A GREAT idea is like a little brother, won’t leave me alone, constantly follows me around, nagging me, wanting my attention, until I finally explore it, play with it, get it down on the floor and wrestle it into submission. And those are usually the most rewarding pieces once I’m finished.
4. Finishing a draft - When you’ve finally sat down and done the work of writing, it can feel like you’ve run a grueling marathon, or the words can flow from your fingertips like a river of brilliance. Whether you struggled through the actual writing of your draft or it was as easy as falling off a log, nothing beats the feeling of writing “THE END” (literally or metaphorically) when you’ve finished the first draft. You know it’s rough, you can see the revision road ahead might be bumpy, but for now, it’s like the chocolate cake after finishing a satisfying meal. You roll the taste of your victory around in your head and that moment is the stuff of happiness.
3. Revising – When I’m at the beginning of revision, it can feel like standing on the edge of the ocean, knowing that I have to swim across using only a pen and my imagination – a grueling feat of endurance. But, in reality it’s closer to how my mom always feels the day before Thanksgiving, with a kitchen full of groceries and all the work ahead of chopping, spicing, mixing, cooking, baking and cleaning still ahead of her. Even though it’s a lot of work, there’s plenty of joy to be found in the process and there’s always a feast at the end. It’s incredibly satisfying to take my draft apart, find the best pieces, add what is missing, mix it back up, try new things, and end up with something undoubtedly better and tastier than I started with. There is art in cooking, and there is definitely an art to revising.
2. Murdering my precious darlings. Yes, you heard me right – murder. Not the kind of murder that will have you calling 9-1-1, but instead, killing off the pieces of my writing that while I might love them and think they are brilliant, really don’t add anything to the overall piece of writing. Fashion icon Coco Chanel famously advised that whenever you think you’re ready to go, look in the mirror and remove one thing. It’s good advice. Do I really need that scene where the main character discovers the vampire alien squirrels nesting in her mother’s sock drawer, or have I left it in there only because it makes ME smile. Slash. Do I really need FOUR girls to be the minions of the main mean girl, or could I get the same effect with just two girls? Slash. Does the main character really need a sidekick AND a trusty canine friend? Or do I just keep the dog because I like how it looks in my own mind? Slash. It’s surprisingly freeing to cut the ties that are binding my writing and keeping it from being great.
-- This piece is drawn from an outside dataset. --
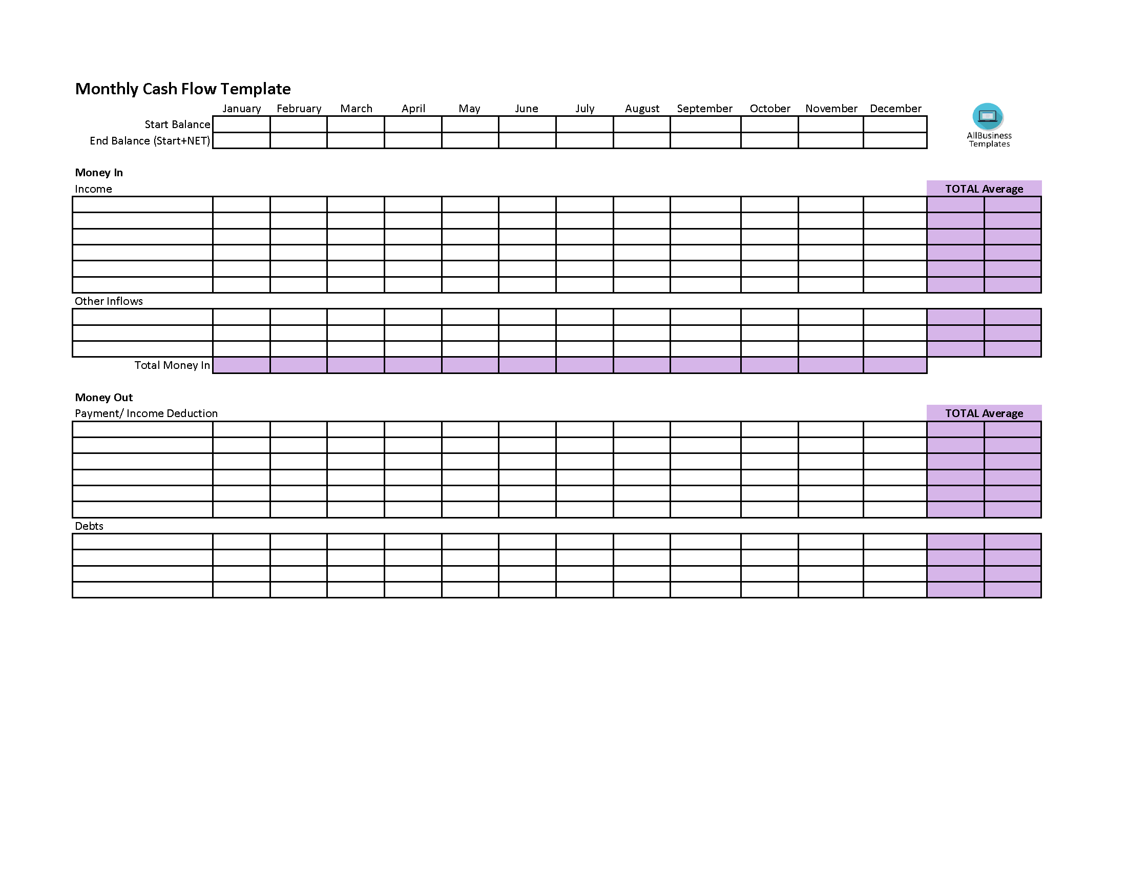Click the End Balance January input field
Viewport: 1127px width, 871px height.
(242, 139)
1. Sharing it with others – This is both the worst and the best thing about writing. As all writers know, as much as we say otherwise, you never really finish a piece of writing – you just orphan it, send it off into the world of other people. Immediately after I hand my work over to someone else’s care, I think of the thousand and one ways that it’s not ready to go out into the cruel world on its own. It’s just not ready yet. And then…the waiting. Oh, the endless waiting while they read – is it good enough? Will they laugh where I want them to? Will they like my characters? Will they find my words pleasing and interesting or will they sound bland and unoriginal? It makes me want to snatch it back out of their hands and run off to hide it away.
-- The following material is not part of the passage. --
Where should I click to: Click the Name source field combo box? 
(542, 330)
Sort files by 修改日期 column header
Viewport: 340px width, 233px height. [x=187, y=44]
But then…I get to hear what they think. Good, bad, or otherwise, I will find out if my writing stands the test of other minds. When it doesn’t, it drives me to be better, make changes, start over, write a best version that will please both me and the other minds. But when someone else is moved by my writing, laughs about it, comes away thinking about it, finds something in it that makes them think, it feels like winning. A victory of epic proportion, and that drives me too.
So, I leave you today with the following question – What do you love about your writing?